PROBLEM:
From the data that follows, copy every line with the string "Yapay".

===== EXTRACTED INFORMATION

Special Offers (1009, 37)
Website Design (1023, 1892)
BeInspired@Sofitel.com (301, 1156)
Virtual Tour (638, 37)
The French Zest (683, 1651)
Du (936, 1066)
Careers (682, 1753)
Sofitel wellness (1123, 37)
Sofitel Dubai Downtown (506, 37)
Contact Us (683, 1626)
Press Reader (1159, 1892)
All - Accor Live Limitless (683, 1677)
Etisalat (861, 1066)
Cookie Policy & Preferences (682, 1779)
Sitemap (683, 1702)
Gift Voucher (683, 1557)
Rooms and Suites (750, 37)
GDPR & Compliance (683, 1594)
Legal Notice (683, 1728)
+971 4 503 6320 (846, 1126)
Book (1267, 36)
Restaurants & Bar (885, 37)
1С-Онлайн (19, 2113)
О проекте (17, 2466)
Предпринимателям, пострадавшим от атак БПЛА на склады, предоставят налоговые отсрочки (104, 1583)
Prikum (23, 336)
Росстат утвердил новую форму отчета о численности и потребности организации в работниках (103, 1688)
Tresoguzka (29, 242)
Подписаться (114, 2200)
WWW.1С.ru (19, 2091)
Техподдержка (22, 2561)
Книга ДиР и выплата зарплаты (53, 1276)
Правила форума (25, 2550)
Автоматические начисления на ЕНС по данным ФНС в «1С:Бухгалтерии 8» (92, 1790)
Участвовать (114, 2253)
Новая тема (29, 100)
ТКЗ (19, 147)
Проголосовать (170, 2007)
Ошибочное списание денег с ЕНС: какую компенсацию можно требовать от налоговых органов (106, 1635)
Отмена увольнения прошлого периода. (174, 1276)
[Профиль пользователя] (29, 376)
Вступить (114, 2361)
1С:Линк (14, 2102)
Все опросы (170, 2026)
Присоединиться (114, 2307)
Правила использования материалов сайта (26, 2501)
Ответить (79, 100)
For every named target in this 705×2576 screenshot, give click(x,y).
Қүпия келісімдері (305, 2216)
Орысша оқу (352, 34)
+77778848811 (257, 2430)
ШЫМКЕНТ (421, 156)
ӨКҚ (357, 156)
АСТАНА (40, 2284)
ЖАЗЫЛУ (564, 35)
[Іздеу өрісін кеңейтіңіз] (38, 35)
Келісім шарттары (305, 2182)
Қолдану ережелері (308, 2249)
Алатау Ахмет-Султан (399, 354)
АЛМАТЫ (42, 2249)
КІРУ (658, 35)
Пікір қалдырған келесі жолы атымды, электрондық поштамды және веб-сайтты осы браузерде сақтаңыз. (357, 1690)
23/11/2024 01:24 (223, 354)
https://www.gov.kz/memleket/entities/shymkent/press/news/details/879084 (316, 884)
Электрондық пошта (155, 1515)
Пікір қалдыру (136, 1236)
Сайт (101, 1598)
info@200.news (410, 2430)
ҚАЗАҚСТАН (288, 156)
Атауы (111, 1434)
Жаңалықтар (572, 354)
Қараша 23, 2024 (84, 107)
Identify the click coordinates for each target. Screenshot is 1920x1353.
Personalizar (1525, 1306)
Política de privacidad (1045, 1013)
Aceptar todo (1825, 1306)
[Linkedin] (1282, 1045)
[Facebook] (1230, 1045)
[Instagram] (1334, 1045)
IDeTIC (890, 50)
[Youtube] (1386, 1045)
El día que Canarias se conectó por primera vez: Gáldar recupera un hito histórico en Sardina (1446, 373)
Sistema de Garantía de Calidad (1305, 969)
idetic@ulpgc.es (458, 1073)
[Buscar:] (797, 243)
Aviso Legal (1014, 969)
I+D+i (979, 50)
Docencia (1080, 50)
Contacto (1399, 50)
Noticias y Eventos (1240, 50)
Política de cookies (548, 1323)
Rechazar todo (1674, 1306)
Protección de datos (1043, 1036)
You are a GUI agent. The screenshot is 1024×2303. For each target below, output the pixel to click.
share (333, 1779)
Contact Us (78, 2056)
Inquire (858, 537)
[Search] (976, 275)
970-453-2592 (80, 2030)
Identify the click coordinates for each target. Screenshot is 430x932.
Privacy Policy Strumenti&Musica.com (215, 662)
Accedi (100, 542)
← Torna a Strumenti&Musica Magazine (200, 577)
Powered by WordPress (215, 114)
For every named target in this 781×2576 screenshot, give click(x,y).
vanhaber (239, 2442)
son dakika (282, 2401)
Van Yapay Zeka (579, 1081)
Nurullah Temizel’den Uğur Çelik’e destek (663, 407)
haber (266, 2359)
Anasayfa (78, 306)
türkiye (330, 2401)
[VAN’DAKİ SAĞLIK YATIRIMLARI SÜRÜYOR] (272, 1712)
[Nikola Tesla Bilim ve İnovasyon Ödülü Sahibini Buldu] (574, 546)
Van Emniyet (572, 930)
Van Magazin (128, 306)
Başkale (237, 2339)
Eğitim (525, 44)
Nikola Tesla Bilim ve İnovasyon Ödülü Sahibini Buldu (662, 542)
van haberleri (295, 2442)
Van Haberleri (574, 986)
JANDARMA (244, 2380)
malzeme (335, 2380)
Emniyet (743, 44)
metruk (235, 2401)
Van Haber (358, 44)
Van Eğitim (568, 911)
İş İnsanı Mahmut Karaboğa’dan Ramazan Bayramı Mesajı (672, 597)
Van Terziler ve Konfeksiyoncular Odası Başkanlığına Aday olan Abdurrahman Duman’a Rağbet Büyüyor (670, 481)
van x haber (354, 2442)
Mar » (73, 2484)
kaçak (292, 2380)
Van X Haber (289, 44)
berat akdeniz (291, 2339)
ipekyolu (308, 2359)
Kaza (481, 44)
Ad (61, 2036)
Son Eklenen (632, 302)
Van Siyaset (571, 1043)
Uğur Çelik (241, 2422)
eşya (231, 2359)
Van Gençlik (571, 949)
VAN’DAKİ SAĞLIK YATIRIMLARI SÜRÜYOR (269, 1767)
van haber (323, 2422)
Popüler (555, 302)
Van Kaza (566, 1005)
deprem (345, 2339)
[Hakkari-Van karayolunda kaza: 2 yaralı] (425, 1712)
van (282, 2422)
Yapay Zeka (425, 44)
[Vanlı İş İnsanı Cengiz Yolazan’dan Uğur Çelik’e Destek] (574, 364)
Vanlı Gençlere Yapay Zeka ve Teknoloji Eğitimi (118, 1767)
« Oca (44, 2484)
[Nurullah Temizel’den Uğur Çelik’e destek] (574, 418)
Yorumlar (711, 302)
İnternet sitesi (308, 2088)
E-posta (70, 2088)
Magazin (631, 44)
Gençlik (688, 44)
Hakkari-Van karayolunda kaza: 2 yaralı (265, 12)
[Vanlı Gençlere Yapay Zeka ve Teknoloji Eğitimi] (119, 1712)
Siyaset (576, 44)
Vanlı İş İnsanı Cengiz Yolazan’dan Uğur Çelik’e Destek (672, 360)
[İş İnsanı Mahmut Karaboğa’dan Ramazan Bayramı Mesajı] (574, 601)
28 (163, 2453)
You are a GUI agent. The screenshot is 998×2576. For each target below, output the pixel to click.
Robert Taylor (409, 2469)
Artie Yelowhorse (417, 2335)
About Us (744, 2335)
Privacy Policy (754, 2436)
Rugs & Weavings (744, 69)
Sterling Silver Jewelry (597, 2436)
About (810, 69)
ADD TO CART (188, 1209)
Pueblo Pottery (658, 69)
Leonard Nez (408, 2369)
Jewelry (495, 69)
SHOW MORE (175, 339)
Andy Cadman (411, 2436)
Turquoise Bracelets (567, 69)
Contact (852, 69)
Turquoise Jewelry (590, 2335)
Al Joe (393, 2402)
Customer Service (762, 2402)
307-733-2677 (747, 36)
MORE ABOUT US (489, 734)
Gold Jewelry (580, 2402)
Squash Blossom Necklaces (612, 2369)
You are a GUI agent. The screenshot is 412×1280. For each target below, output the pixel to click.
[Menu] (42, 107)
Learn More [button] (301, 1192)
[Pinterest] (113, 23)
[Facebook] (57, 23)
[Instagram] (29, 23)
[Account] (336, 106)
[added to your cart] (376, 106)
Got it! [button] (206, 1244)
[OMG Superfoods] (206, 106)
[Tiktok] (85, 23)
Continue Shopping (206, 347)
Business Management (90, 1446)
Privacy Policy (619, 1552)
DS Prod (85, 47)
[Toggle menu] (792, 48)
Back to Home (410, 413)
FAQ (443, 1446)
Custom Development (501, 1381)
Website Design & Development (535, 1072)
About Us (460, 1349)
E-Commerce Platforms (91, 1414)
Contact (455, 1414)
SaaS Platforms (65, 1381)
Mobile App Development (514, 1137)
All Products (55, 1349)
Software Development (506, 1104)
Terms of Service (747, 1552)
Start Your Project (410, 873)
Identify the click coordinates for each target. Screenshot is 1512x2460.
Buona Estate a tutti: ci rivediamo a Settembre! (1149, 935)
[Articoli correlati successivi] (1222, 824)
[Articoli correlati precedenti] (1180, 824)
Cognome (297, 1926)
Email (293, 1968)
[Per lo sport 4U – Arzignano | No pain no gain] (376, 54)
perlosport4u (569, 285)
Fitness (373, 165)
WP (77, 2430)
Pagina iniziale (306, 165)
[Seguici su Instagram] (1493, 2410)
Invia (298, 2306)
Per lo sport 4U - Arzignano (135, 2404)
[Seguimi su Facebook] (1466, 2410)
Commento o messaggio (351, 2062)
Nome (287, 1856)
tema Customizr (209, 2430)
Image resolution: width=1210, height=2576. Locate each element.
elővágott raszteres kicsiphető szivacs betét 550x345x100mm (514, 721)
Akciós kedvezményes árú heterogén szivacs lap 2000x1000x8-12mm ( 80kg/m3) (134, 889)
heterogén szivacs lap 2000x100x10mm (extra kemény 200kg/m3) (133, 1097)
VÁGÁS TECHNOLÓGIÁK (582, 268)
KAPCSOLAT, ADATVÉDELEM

==========

WORKED SOLUTION:
Van Yapay Zeka (579, 1081)
Yapay Zeka (425, 44)
Vanlı Gençlere Yapay Zeka ve Teknoloji Eğitimi (118, 1767)
[Vanlı Gençlere Yapay Zeka ve Teknoloji Eğitimi] (119, 1712)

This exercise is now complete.